__Extracted text__:

= = = = = = =

Geography is the enemy.
That’s what it all comes down to for a woman who lives in a sparsely populated area if she is dealing with a complicated pregnancy.
High-risk pregnancies require regular monitoring, yet women in rural areas often find it difficult to drive several hours one or more times a week to see a specialist. So they routinely delay, or skip, appointments.
That can have serious consequences. Tennessee has the sixth highest infant mortality rate in the nation.More than $600 million is spent in the state every year on costs related to poor birth outcomes.
“Getting people in rural areas to see a physician can be a challenge, and when I came out of medical school I thought we could put resources on a tractor-trailer and drive into those communities,” says Dr. David Adair, of Chattanooga’s Regional Obstetric Consultants. “But the expense made that impossible.”
So in 2012, Dr. Adair implemented the Solutions to Obstetrics in Rural Counties (STORC) program, which uses telemedicine technology to connect pregnant women to physicians who specialize in high-risk pregnancies.
The setup is pretty simple: A camera is connected to a desktop PC, and the woman visits with the high-risk pregnancy specialists at Regional Obstetrical Consultants just as she would if they were in the same room.
Her local physician provides lab results and other information, and a traveling treatment team is on hand to facilitate the virtual consultation.
For local doctors, a lifeline
At Namaste OB-GYN in McMinnville, STORC has been a game changer, says Dr. Dawnmarie Riley. Because her practice deals with a large number of high-risk cases, a STORC telemedicine unit is in her office about three times a week.
“We have trouble with compliance, because patients just find it too difficult to go to Chattanooga, Nashville or Murfreesboro repeatedly,” Dr. Riley says.
And even though some patients may balk at a remote consultation, she quickly overcomes that by pointing out that all services are the same, and seeing the specialists on a screen negates a long, uncomfortable drive.
“They usually decide that the ‘doc in the box’ is OK after that,” she laughs.
Dr. Riley has another good reason to tout the program: Her daughter, McKenzie Jacobs, is a two-time STORC user.
“They stepped in right away and met us at the hospital,” Dr. Riley says of McKenzie’s second hospitalization and delivery. “I was on call when she began having problems, but I needed to be her mother, not her doctor. I can’t say enough about the good work that Dr. Adair’s group and STORC are doing in taking care of some very sick mothers and babies.”

= = = = = = =

__What is required__: According to the text on the STORC program, in what year did Dr. Adair implement it? The records are not needed for this exercise.

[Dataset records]
= = = = = = =

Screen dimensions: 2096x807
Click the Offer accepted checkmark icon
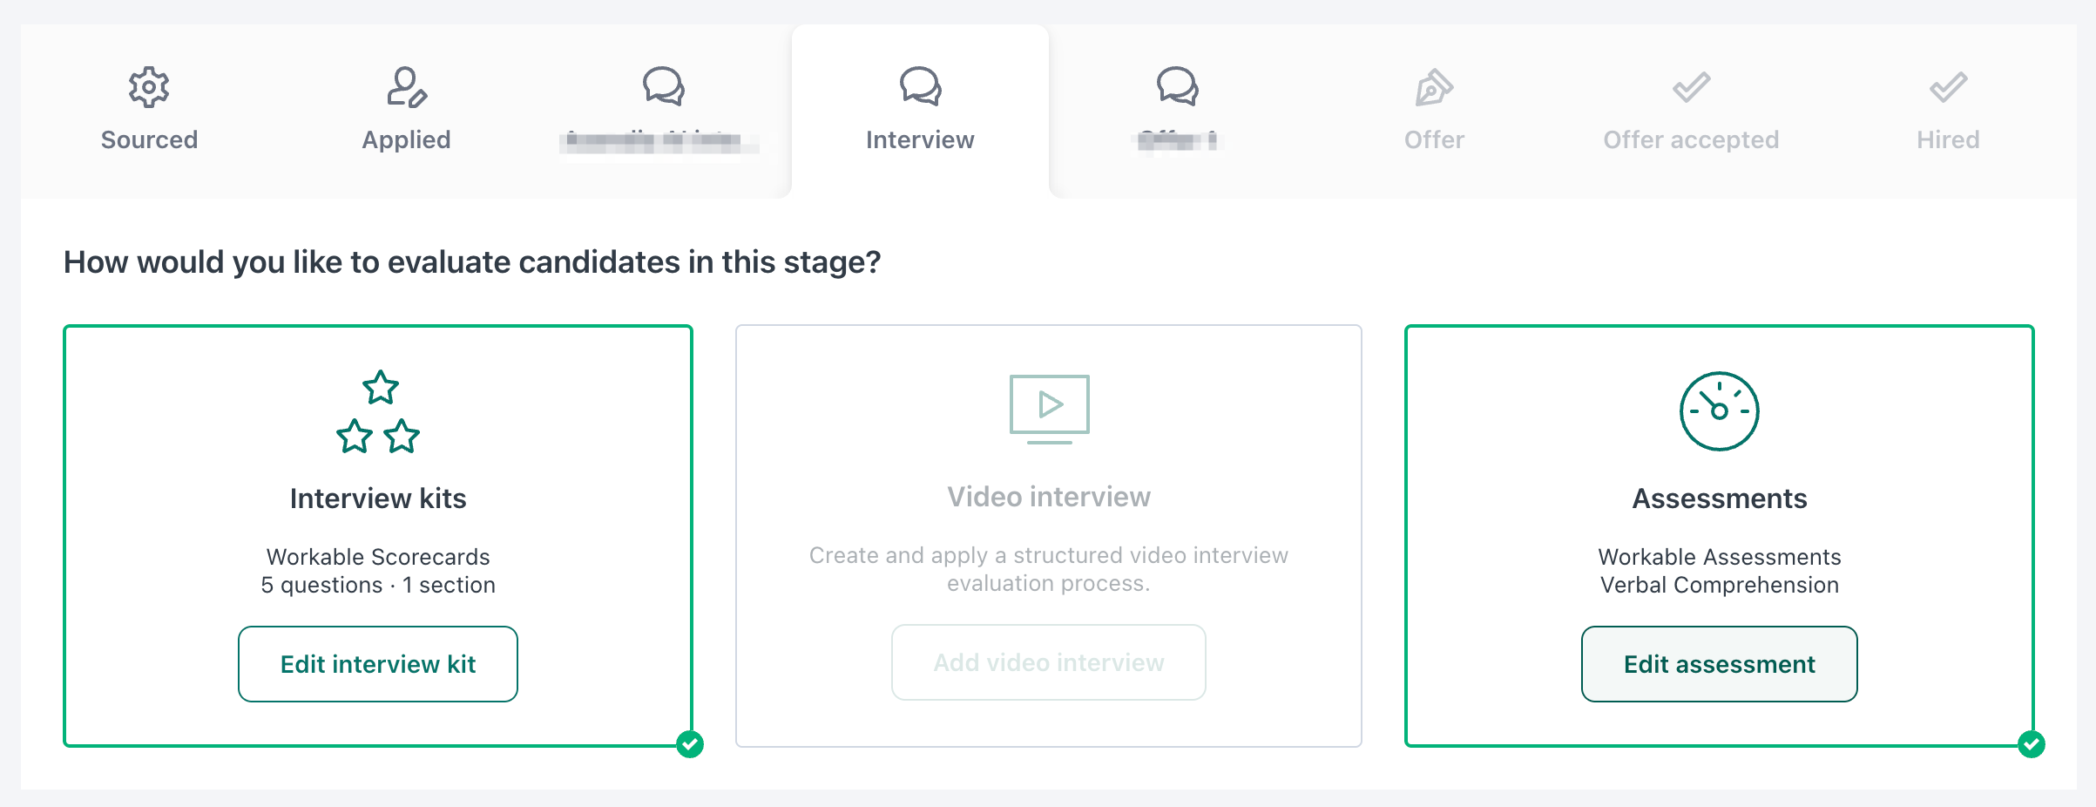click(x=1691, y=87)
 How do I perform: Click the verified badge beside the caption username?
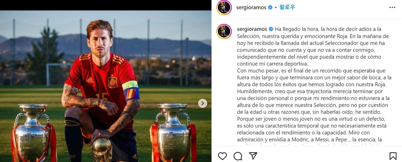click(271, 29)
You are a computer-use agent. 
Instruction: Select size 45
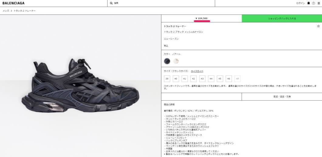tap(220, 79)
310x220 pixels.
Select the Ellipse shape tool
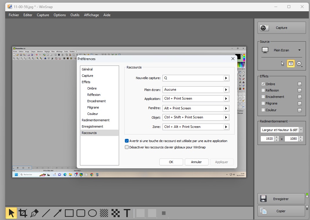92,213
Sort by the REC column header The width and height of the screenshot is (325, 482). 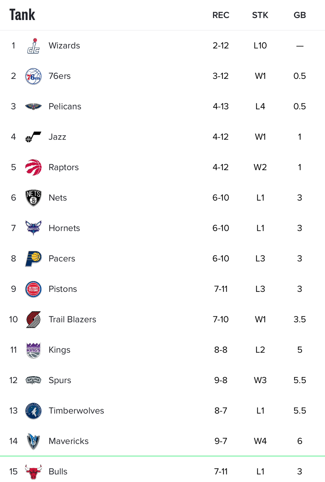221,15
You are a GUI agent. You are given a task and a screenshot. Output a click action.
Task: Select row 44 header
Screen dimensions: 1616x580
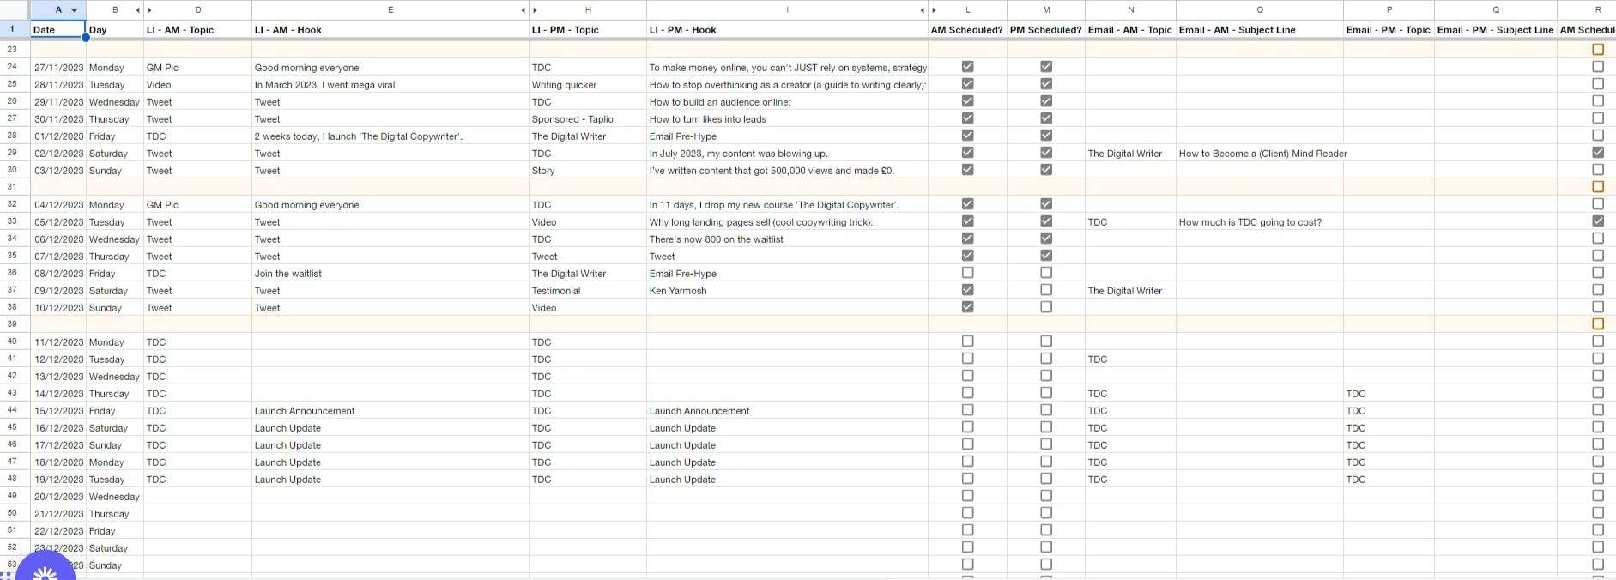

= = = = = = =

__Task solution__: 2012